Each time I went to see the folks at Right to Play, I thought of the documentary I’ve seen over and over again of Johann Koss winning all of his gold medals back in the 1994 Winter Olympics in his home country of Norway. What inspired me about Johann was not his brute strength, or beautiful skating, but what he did after his races. How he dedicated his winnings to the children of Africa that he had visited the year prior; the children who had no outlet to play; the children who had lives devastated from war; the children that put it all into perspective for him in his races, and who he brought to the forefront in those Games.
As the Games moved forward in Torino, I watched American speed skater Joey Cheek do much the same. Joey donated $40,000 in prize money to Right to Play, and challenged American business’ to match his generosity. He raised over a million dollars from this gesture; all for the kids.

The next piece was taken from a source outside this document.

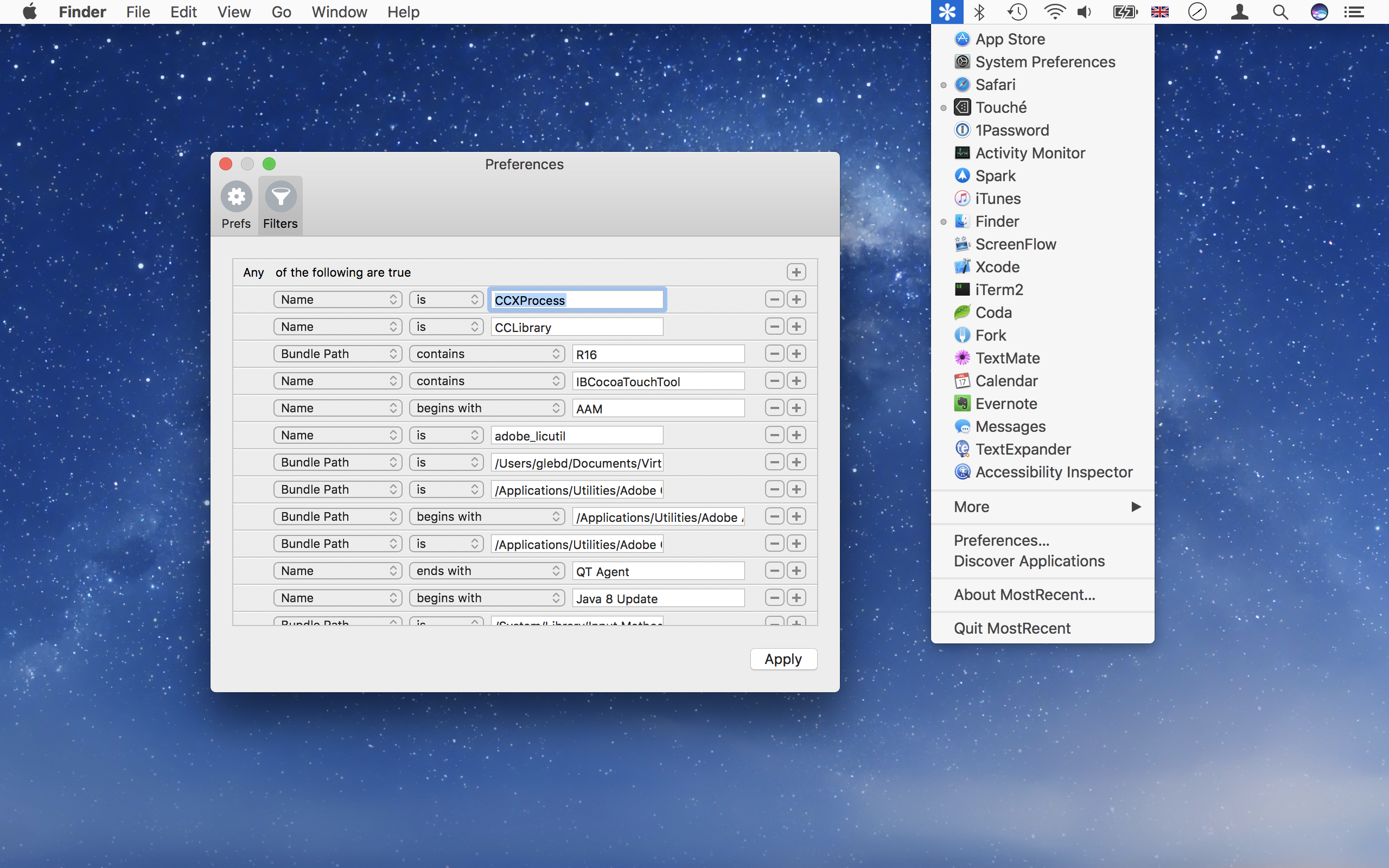1389x868 pixels.
Task: Add a rule after the R16 row
Action: pyautogui.click(x=796, y=354)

And then finally, it was my time. In the week before the race, my teammate Kristina Groves and I discussed Joey’s donation. We questioned ourselves, wondering if we would do the same if we received prize money from our government like other countries such as the USA did. That is, if we were to win. I wondered what I would actually do.
This question was answered the morning of my race when I turned on the little TV with its CBC feed in my apartment in the Athlete’s village. I wanted to just to pass the time and not think about my race later that day. Little did I know that what I was about to see would change my mindset like nothing else had ever managed to do. Onto that little screen came a scene from a world away- it was children, many of them former child soldiers, in Uganda, and they were taking part in sport programs funded by none other than Right to Play. I learned the devastating stories of the horrors many of the children lived; and then saw them transformed while playing. Their pain turned to joy as they took part in all the games, and I saw the infinite possibilities and beauty of sport. It brought me back to being a child and reminded me clearly of what I had to do that day.
Play, with joy.
If these children could find joy in their suffering- surely, so could I. I knew the pain I would have to endure later that day would seem monumental in the 5000m of skating I had to do before reaching the finish line. However, it suddenly seemed so easy compared to what these children had lived through.
Joy.
That’s what I wanted, and that’s what I got. I wrote this word on my hand and looked at it over and over again as the race approached. I even looked at it when standing on the start line.
Anyone who saw that race will know it about killed me. I’m still not sure, to this day, how I found that strength inside to skate those last few laps and come back from the insurmountable deficit that was established, compared to my competitors. I can’t help but think it was the inspiration I got from seeing those kids, that day.
Had Right to Play not been in the Athlete’s Village, I don’t think Joey Cheek would have been inspired to do what he did; I don’t think it would have occurred to me to do what I did had I not been inspired by him. I, myself, made a $10,000 donation to RTP after my race- an amount that Canadians turned into close to half a million dollars in return. I received letter after letter from Canadian children, offering their piggy-banks to help the kids who ‘couldn’t play like them’ and thought ‘wow, these kids are connecting to the human condition!’. All, because of Right to Play.
I sincerely hope that an agreement can be made and that RTP and VANOC can meet somewhere in the middle. I can’t imagine an Olympics without the Right to Play folks, quietly doing their thing. They helped me move mountains on the day. I know I am not the only athlete who was inspired to do so by the actions of such a fantastic and fundamentally important group.
Something will be missing if they are not there. Indeed.